*Page:*
═══

I don't think the article is being very realistic asking if hollywood's turf is being invaded. ILM doing storyboards with a game engine? Great didn't they used to do story boards with pencil and paper? More like animators turf being invaded.
Once you develop a game system to the point where you have so much character control and facial expression that it rivals cgi films I think you've probably made a CGI development environment and not a game engine.
"...it took 3 and a half hours to tell one third of a 2 hour movie." What? Are you suggesting Peter Jackson could have compressed the entire Lord of the Rings Trilogy(what, a thousand something pages altogether?) into one 2 hour movie? What LoTR did you see that was filled with hokey special effects? I think LOTR is generally agreed to be a near perfect blend of real stuff(the landscape of New Zealand, actors on horses) with computer stuff(gigantic statues, ruins, gigantic armies.)
You give examples of bad CGI movies, but ignore the good ones. What about Toy Story, and basically, everything else by Pixar?
It's easy to say, look at all this crap. The hard part is looking through the crap to find the genuinely good movies out there involving storytelling. And in some cases, so what? Was the story behind T3 compelling? No. Was it still awesome because of all the stuff blowing up and other CGI effects? Yes.
Valete!
There is a long tradition of movies being made from books, games, etc. However, this is not merely a blending of different mediums - I believe it will bring about a major shift in the powers that control our allowed entertainment.
Think of a great movie that you have seen - now imagine that you could choose to download (free/licensed/whatever) the scenery (level) and any assosciated mods/custom scripts etc.
You and your friends are able to recreate the "movie", either exactly or to your own interpretation, and allow others to watch live or captured recording of your performance.
I can see the Hollywood Machine quacking in it's boots over this one (despite the fact that if they play their cards carefully they stand to gain much more than they will lose). Although the Casting Association of America is guaranteed to do all within it's power to restrict the casting to union members...

═══

*Record extracts:*
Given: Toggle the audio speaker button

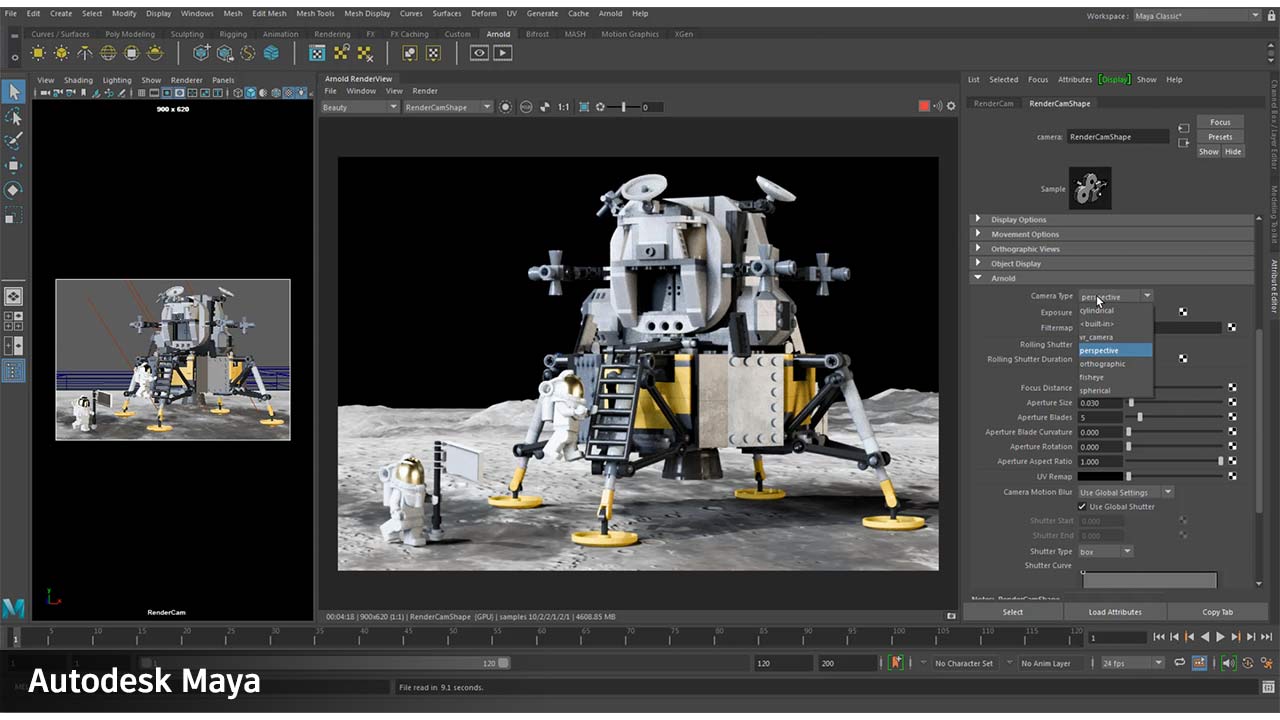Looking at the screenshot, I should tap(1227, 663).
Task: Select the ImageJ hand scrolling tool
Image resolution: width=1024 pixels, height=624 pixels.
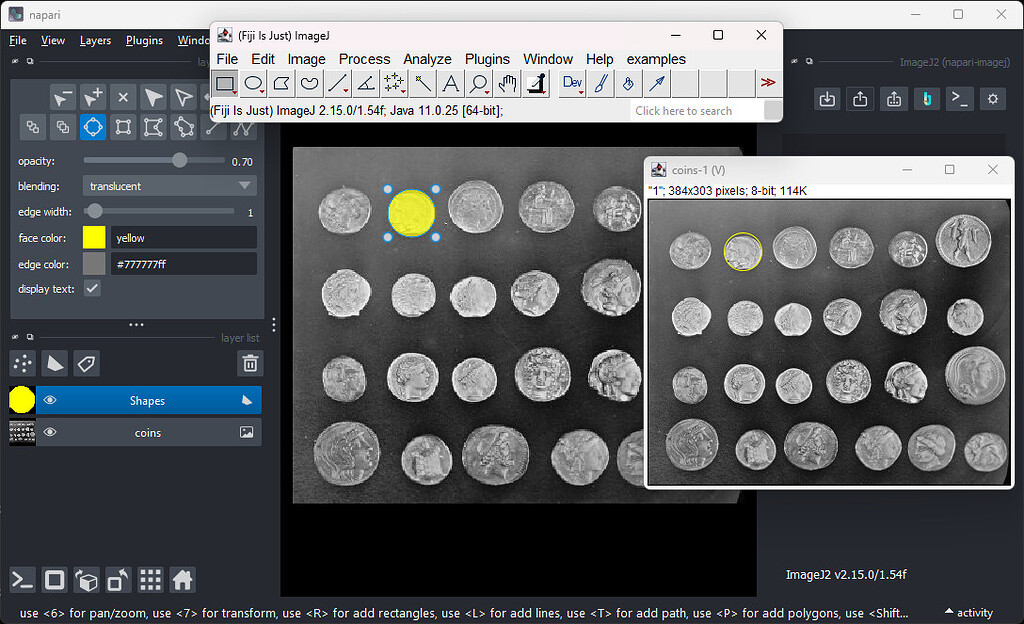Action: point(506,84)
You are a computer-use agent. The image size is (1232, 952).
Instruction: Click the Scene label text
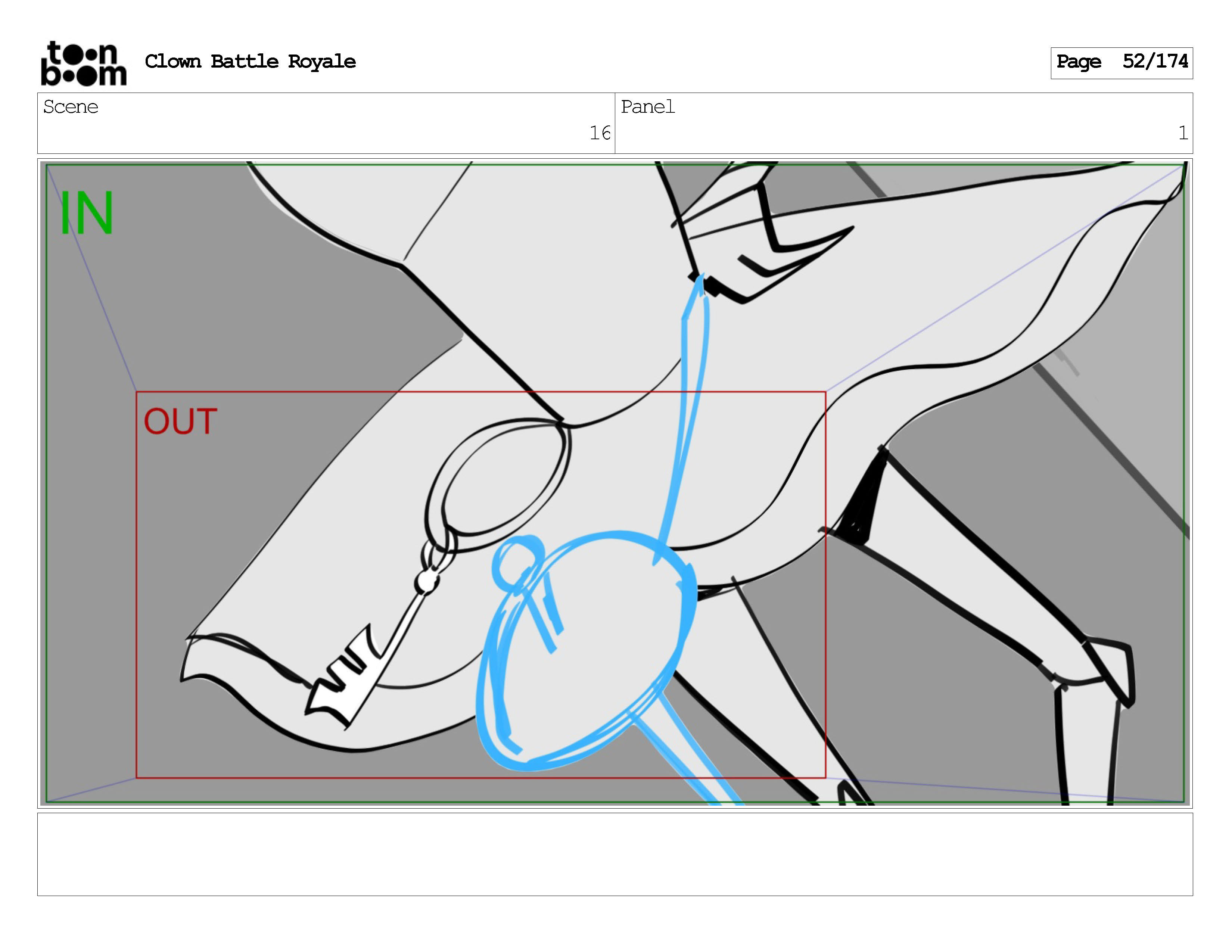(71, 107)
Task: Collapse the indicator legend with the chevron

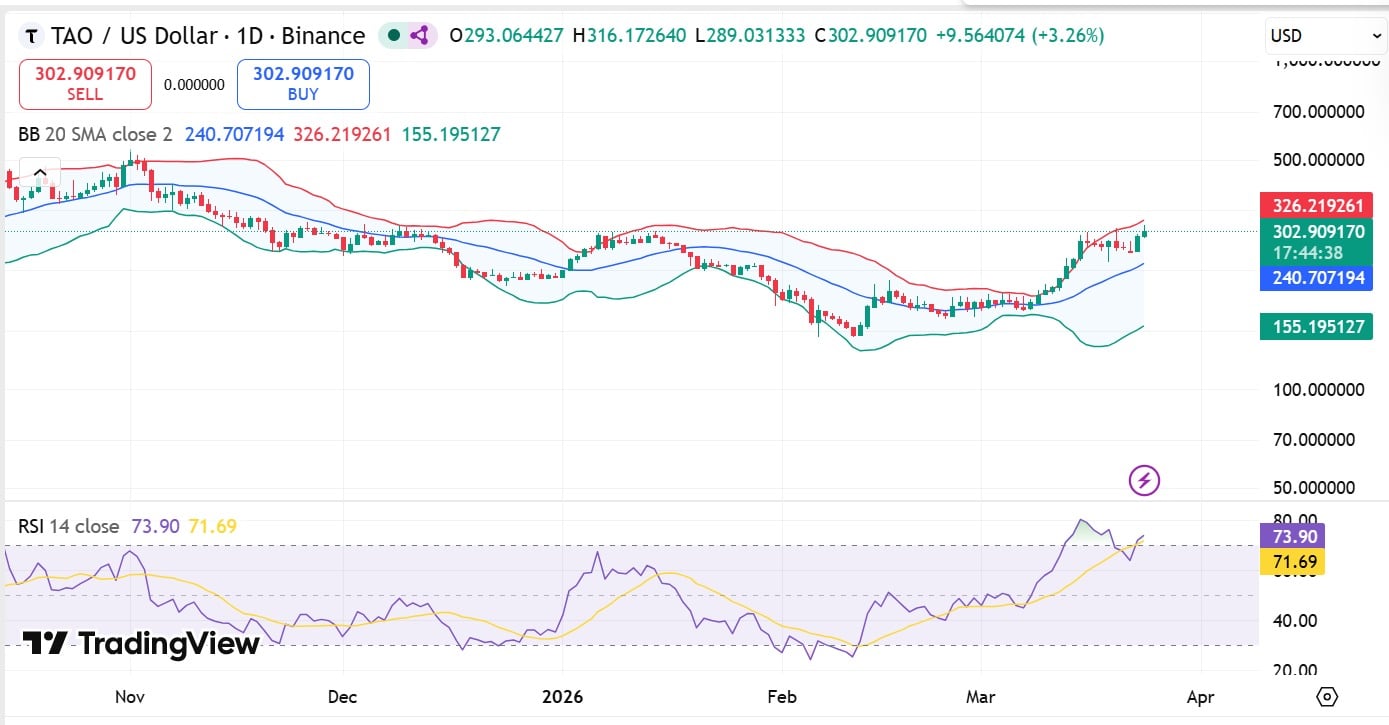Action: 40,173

═══

*Problem description:*
Continue the forum comments on game engines and Hollywood filmmaking, picking up right after their last sentence.

*Expected answer:*
I for one would love to be able to recreate the marine charge in Aliens.
It is conceivable that groups of performers will become so popular amongst the audiences that they will be able to become commercial entities (if they so choose) themselves. Kind of analogous to the local community acting groups.
The largest stumbling block at the moment is the difficulty in portaying emotive content. I can see "Rambo" making an easy conversion to machinama, but "Driving Miss Daisy" may be left lacking...
What we really need is a system that (through consumer grade USB cameras) can capture the expressions on a face, convert them to relative muscular movement descriptors, and then send this information as modifiers for the model of the character is currently playing. For instance, this should allow characters without a typical humanoid appearance to still represent the facial movements in a mostly understandable way (ie. a smiling dog).
I believe similar systems are currently being developed for "quasi" video conferencing, so a meshing of the two technologies would greatly benefit both goals.
There are a large number of issues, which although not immediately obvious, bear some consideration before we rush in. Censorship (never a favourite concept of mine admittedly), copyright and a whole host of others.
My overwhelming thought? Maybe we will actually get some decent entertainment if we take the power from the hands of the yellow-livered, "let's just do another sequel", mentally challenged, emotionally crippled individuals we currently call Hollywood executives...
Q.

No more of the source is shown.